Members of the Bank of England's monetary policy committee unanimously voted for a rise in interest rates earlier this month, minutes of their meeting have revealed.

Published on Wednesday, the minutes explained the reasoning behind the decision to raise interest rates by 25 basis points to 4.25 per cent on May 6.

They suggested that inflationary risks over coming months were "broadly balanced".

But despite increased geo-political uncertainties and rising oil prices, the MPC offered an upbeat assessment of continuing strong growth in the UK economy.

"Business indicators were consistent with a buoyant outlook for the corporate sector," said the minutes.

The MPC was also keen to insist that it was not raising interest rates purely to target rising house prices.

Committee members agreed there was continued strength in the housing market, with price rises "significantly higher" than had been envisaged at the time of the February Inflation Report.

Caution was prompted by the fact that "there had been few past instances, either in the United Kingdom or abroad, when house prices had fallen without there having been a prior shock to economic or monetary conditions".

"In presenting a decision to raise the repo rate, it would be important for the committee to make clear that this did not imply that it was targeting house price inflation, or any other asset price," added the minutes.

"The significance of the unexpected acceleration in house prices was that it supported a stronger short-term outlook for consumption and output growth, and hence a steeper projected rise in inflation. It also increased the uncertainties relating to these projections."

The committee also noted there had been a 16 per cent rise in the sterling price of oil since its April meeting.

"Several factors seemed to underlie this rise: the general global upturn in activity; the low level of private inventories in the United States; particularly buoyant demand from China; market speculation that OPEC would raise its target price range; and political events in the Middle East."

These factors suggested higher oil prices "might persist" but the implications for monetary policy of higher oil and commodity prices "depended on whether inflation expectations overall remained well anchored".

"It was possible that geopolitical risks had increased, but it was not clear whether, if any of those risks materialised, higher or lower inflation would result in the medium term," added the minutes.

While there were also discussions about the possibility of a larger half point interest rate rise earlier this month, the committee members eventually voted by nine to nil in favour of the quarter point rise.

Global assessment

The MPC also took into account economic developments in the key trading areas.

"The latest evidence suggested that the recovery in the world economy had continued broadly as envisaged," said the minutes.

"World output and trade had grown strongly in 2003, and the continuing recovery might be contributing to signs of emerging inflationary pressures. World demand weighted to reflect the pattern of UK exports was, as expected, growing somewhat more slowly than aggregate world demand."

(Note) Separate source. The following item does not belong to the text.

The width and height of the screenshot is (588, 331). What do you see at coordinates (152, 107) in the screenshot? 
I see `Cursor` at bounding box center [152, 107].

In the US, the recovery "remained on track" with falling unemployment and tax rebates helping to underpin consumption.

The picture in the euro area was described as "little changed over the past month", with growth estimated at 0.3 per cent in the final three months of last year.

However, more recent data on the French economy "suggested that the euro-area aggregate might be revised up slightly".

"The key issue for the Committee was to assess whether the euro-area recovery would continue. The latest data, although mixed, suggested that the downside risks had diminished," said the minutes.

And in Asia, economies "continued to grow strongly". China's GDP growth was running at 9.7 per cent but there was a warning that this pace of growth "might not be sustainable".